Alphonse, ambitieux, ouvre le pays aux Francs et aux Bourguignons ; il les établit dans son armée, dans son église et le long de la route du pèlerinage qui mène de Roncevaux à Saint-Jacques-de-Compostelle et au Portugal. Rodrigue est banni. Avec quelques vassaux et compagnons d'aventure, il forme une « mesnie », une petite troupe, dont il monnaie les services auprès du roi musulman de Saragosse, alors harcelé par les troupes chrétiennes du roi d'Aragon et du comte de Barcelone.

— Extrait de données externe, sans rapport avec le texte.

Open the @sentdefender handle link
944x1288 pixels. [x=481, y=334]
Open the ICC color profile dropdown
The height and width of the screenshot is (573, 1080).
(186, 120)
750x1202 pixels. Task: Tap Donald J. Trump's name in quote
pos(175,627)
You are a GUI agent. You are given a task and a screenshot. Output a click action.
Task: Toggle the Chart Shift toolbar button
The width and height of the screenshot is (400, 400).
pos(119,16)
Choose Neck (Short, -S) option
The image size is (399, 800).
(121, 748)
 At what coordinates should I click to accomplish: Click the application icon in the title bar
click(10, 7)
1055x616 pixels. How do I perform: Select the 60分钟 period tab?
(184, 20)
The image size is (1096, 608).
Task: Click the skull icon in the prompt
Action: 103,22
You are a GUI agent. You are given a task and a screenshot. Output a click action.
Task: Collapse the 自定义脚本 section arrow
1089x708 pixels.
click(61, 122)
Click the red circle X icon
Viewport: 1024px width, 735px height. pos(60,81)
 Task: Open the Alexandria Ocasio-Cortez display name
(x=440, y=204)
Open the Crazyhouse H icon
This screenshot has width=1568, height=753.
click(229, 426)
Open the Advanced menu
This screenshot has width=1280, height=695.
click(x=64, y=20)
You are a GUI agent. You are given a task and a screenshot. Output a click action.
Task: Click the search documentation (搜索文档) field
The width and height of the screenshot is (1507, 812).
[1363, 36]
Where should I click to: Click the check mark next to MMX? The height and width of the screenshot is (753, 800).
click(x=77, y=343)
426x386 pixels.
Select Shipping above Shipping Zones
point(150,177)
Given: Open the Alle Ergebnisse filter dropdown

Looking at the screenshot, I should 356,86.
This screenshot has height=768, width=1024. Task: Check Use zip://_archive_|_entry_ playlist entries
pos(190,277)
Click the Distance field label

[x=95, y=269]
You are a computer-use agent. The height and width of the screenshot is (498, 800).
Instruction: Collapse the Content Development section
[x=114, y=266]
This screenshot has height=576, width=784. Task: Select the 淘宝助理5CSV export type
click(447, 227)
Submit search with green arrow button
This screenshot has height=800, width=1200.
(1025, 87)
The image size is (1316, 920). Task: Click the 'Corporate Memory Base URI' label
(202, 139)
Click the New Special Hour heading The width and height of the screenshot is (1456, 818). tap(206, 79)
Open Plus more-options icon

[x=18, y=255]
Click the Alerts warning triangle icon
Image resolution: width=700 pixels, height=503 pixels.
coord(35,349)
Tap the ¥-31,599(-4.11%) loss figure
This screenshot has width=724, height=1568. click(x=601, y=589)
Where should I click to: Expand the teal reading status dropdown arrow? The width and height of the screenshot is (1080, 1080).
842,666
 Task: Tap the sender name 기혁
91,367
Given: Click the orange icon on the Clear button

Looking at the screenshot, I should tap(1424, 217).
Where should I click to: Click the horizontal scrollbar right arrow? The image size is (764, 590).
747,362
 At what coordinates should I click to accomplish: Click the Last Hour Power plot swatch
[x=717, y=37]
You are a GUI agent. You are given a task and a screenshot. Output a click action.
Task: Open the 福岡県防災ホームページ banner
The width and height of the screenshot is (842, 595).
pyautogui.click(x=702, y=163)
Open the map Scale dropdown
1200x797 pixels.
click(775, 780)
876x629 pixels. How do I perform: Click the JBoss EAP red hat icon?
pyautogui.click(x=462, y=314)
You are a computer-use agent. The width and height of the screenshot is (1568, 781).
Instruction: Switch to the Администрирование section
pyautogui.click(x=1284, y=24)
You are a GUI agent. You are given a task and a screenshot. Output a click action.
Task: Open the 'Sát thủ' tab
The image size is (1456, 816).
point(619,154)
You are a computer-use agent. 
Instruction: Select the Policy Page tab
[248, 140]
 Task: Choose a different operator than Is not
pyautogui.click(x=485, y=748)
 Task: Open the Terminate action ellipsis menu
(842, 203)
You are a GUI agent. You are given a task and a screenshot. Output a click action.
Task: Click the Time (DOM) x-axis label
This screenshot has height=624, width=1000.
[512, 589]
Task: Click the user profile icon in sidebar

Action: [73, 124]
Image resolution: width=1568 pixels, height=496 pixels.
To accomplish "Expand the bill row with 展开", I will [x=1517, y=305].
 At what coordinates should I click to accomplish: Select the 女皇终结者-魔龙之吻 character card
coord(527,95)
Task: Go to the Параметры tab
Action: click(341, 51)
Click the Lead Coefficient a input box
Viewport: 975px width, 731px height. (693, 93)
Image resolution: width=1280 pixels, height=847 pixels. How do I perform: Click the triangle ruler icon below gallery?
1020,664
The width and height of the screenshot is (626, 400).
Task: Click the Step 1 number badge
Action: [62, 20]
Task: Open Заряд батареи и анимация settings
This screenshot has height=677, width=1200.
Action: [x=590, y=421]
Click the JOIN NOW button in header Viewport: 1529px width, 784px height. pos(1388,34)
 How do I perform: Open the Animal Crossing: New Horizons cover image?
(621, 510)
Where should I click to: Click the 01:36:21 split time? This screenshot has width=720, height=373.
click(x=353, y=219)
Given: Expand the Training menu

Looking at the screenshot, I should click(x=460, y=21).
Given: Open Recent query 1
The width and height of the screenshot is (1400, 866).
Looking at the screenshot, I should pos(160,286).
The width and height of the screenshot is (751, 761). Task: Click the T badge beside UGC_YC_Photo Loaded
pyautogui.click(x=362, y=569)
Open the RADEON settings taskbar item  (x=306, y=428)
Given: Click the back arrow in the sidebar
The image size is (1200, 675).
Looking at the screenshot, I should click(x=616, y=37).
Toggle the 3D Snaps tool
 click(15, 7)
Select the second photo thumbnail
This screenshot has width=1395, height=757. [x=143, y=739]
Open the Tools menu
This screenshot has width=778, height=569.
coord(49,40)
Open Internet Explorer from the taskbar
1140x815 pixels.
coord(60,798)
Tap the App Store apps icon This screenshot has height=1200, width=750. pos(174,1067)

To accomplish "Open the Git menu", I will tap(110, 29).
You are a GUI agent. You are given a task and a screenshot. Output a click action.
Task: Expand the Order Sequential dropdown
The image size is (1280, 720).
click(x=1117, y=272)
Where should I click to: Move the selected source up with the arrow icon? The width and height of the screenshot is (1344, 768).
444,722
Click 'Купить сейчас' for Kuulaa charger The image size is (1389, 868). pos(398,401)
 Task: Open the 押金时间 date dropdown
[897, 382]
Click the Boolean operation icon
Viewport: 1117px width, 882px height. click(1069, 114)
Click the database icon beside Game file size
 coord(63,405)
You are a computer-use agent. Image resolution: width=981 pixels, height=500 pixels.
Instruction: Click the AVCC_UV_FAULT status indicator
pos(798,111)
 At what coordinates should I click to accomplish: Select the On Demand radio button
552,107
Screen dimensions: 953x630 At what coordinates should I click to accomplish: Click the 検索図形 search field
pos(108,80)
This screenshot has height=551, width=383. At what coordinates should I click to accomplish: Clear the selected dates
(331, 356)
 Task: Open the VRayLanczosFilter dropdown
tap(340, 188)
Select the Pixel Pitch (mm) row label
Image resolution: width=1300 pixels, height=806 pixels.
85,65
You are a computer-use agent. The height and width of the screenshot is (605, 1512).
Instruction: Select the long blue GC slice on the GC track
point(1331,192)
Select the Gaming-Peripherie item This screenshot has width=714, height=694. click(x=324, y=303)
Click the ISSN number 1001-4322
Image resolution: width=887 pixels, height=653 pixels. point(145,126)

Cependant, l'intolérance religieuse, les ambitions territoriales et les exigences financières d'Alphonse rendaient la situation intenable aux princes espagnols musulmans, très raffinés et cultivés, plus poètes que dévots, qui tenaient le sud et l'est du pays. Les chefs de leur opposition religieuse les contraignent à un renversement de leur politique extérieure : ils font appel aux fanatiques Almoravides, venus des confins sahariens du Maroc. Alphonse est vaincu par les Africains à Sagrajas (1086). Le Cid parvient pourtant à rétablir l'autorité de l'empereur dans la région de Valence, qui lui payait tribut. Il participe, peut-être avec trop d'ostentation, à une campagne royale sous les murs de Grenade. Le roi, jaloux, le bannit à nouveau.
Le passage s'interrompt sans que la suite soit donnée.